Tiada disangka-sangka, raja sangat bermurah hati dan memberikan mempelam yang diminta si Miskin. Buah lain seperti nangka pun diberi raja. Penduduk kampung yang melihatnya jatuh kasihan dan bermurah hati memberi si Miskin kue dan juadah (kue basah). Mungkin berkat tuah anak.yang dikandung istrinya juga hal yang demikian itu terjadi.
Pada hari baik, setelah cukup bulannya, istri si Miskin melahirkan seorang putra yang sangat elok parasnya. Anak itu diberi nama Marakermah yang artinya anak dalam penderitaan.
Ketika si Miskin menggali tanah untuk memancangkan tiang atap tempat berteduh, tergali olehnya taju (topi mahkota) yang penuh berhias emas. Dengan kehendak Yang
Mahakuasa, terjadilah sebuah kerajaan lengkap dengan alat, pegawai, pengawal, dan sebagainya di tempat itu. Si Miskin menjadi rajanya dengan nama Maharaja Indra Angkasa dan istrinya menjadi permaisuri dengan nama Ratna Dewi. Kerajaan itu mereka namakan Puspa Sari.

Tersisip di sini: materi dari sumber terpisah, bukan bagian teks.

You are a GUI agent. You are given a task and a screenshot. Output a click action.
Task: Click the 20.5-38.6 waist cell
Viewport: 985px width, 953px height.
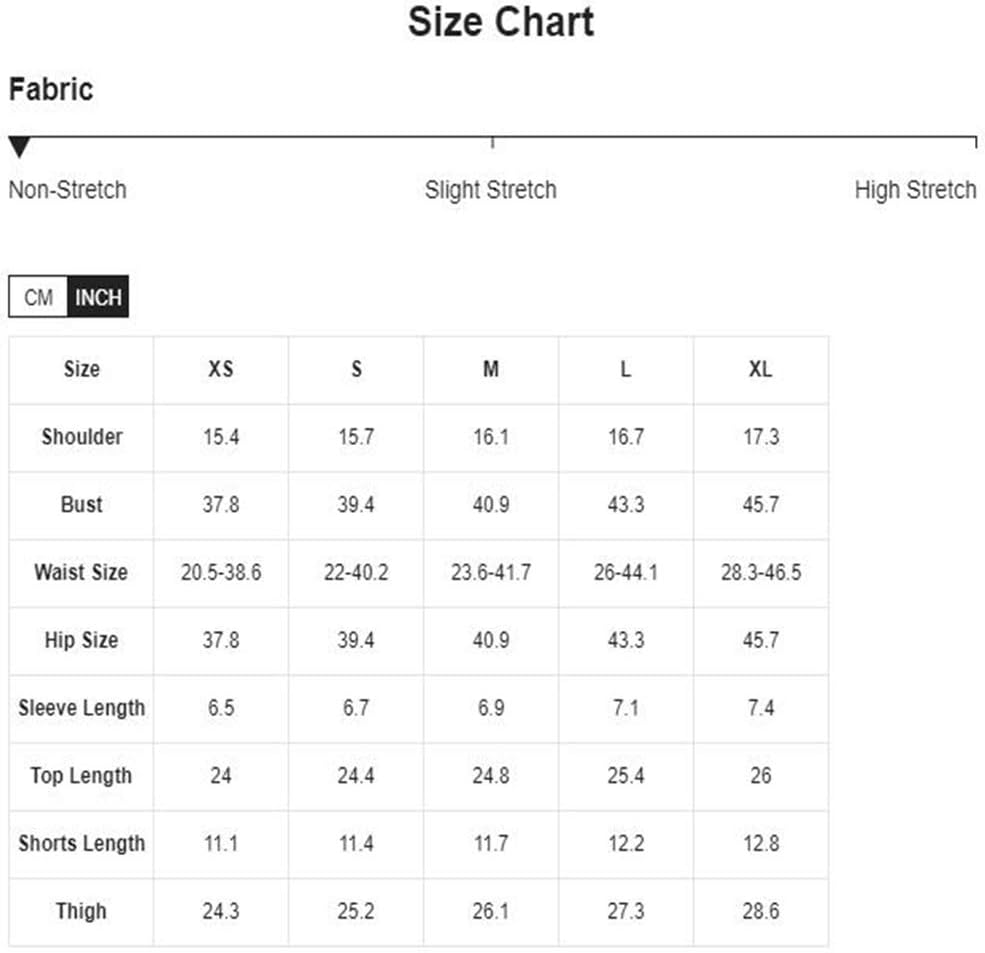tap(221, 572)
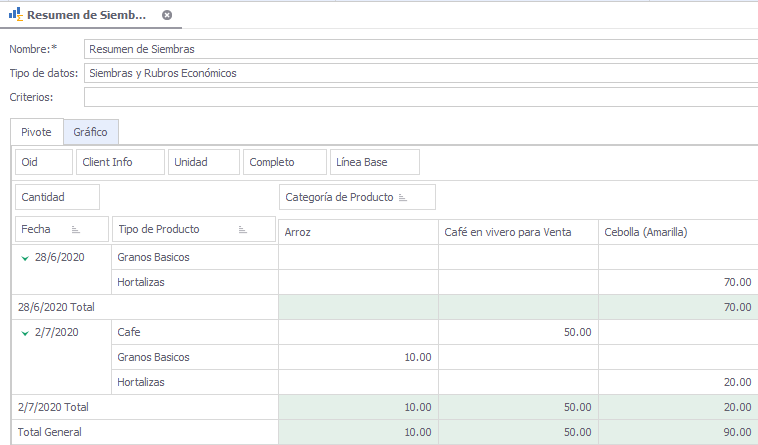The height and width of the screenshot is (445, 758).
Task: Click the Nombre text field
Action: (420, 48)
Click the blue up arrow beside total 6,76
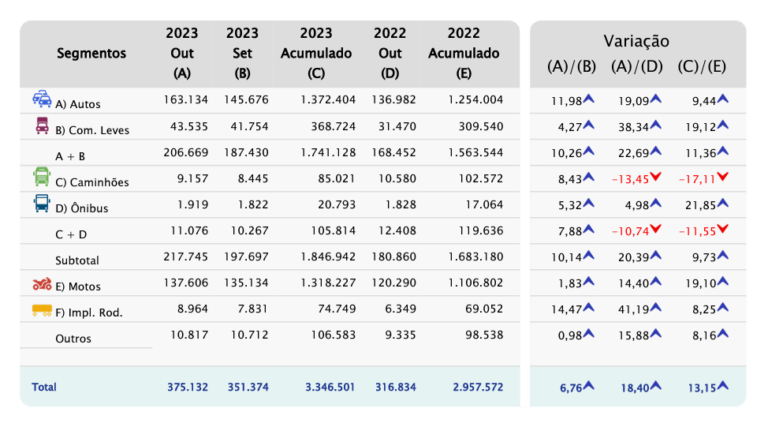Screen dimensions: 768x427 pos(589,385)
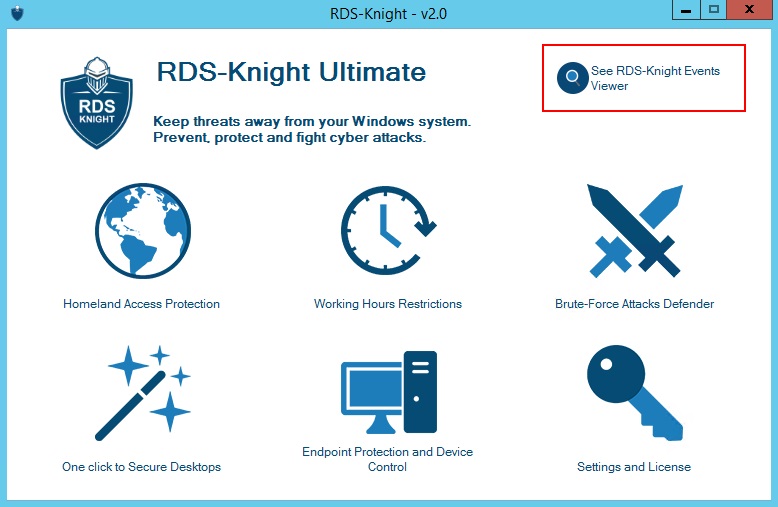Open the computer Endpoint Protection icon

pos(388,393)
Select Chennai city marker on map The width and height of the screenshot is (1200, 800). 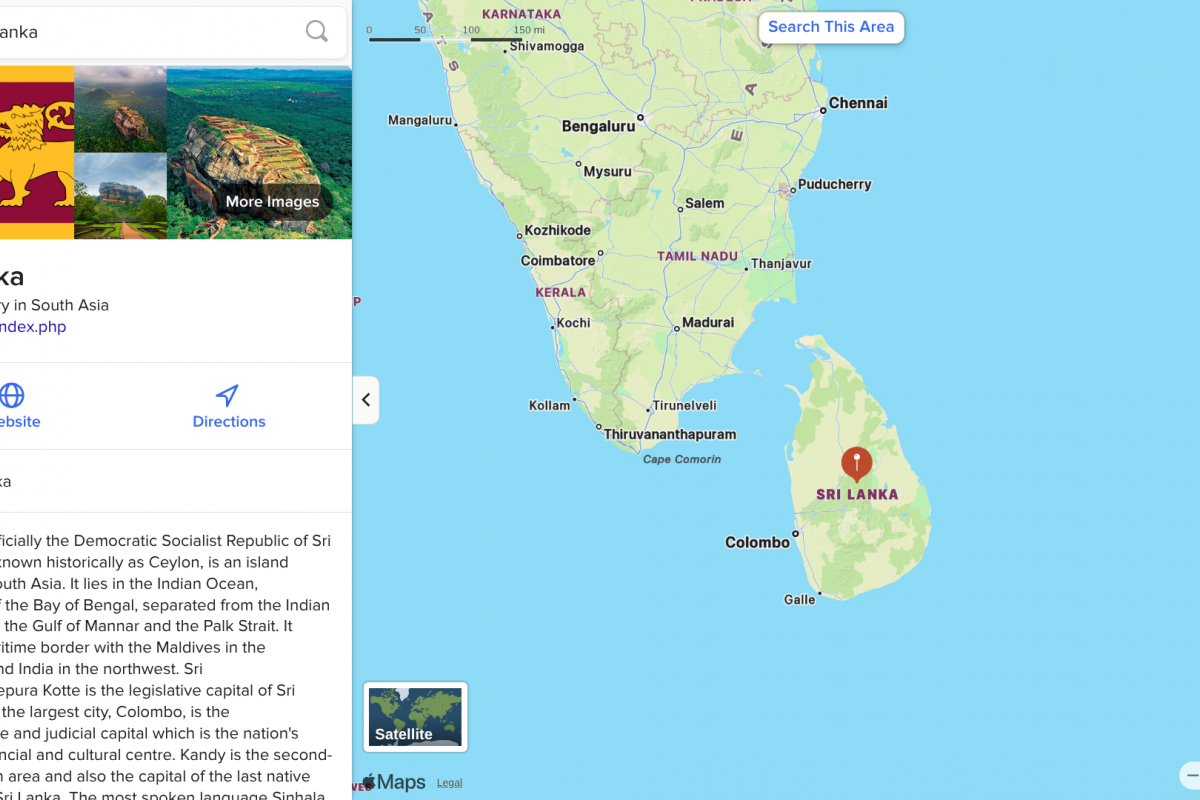[823, 110]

Kerajaah Puspa Sari terkenal ke mana-mana. Pemerintahannya baik, rakyatnya aman, damai, makmur, dan sentosa. Tiada lama kemudian lahirlah pula adik Marakermah yang diberi nama Nila Kesuma. Bertambah mashurlah kerajaan Puspa Sari dan bertambah pula iri hati Maharaja Entah Berantah.
Kemudian tersiar kabar, bahwa Maharaja Indra Angkasa mencari ahli nujum untuk mengetahui peruntungan kedua anaknya kelak. Kesempatan ini dipergunakan Maharaja Indra Dewa. Semua ahli nujum dikumpulkannya dan dihasutnya supaya mengatakan kepada Indra Angkasa bahwa Marakermah dan Nila Kesuma akan mendatangkan mala petaka dan akan menghancurkan kerajaan Puspa Sari. Semua ahli nujum mengatakan seperti yang dihasutkan oleh Maharaja Indra Dewa.
Mendengar kata-kata ahli nujum itu sangatlah murka Maharaja Indra Angkasa. Marakermah dan adiknya hendak dibunuhnya. Permaisuri Ratna Dewi menangis tersedu-sedu, memelas dan memohon kepada suaminya supaya kedua putranya jangan dibunuh. Ia tak tahan hati melihat kedua anaknya diperlakukan demikian. Dimohonnya kepada suaminya supaya dibiarkan saja kemana perginya mereka. Sambil disepak dan diterjang, pergilah kedua anak itu mengembara tanpa tujuan. Sesaat setelah mereka pergi, kerajaan Puspa Sari terbakar habis, semuanya musnah.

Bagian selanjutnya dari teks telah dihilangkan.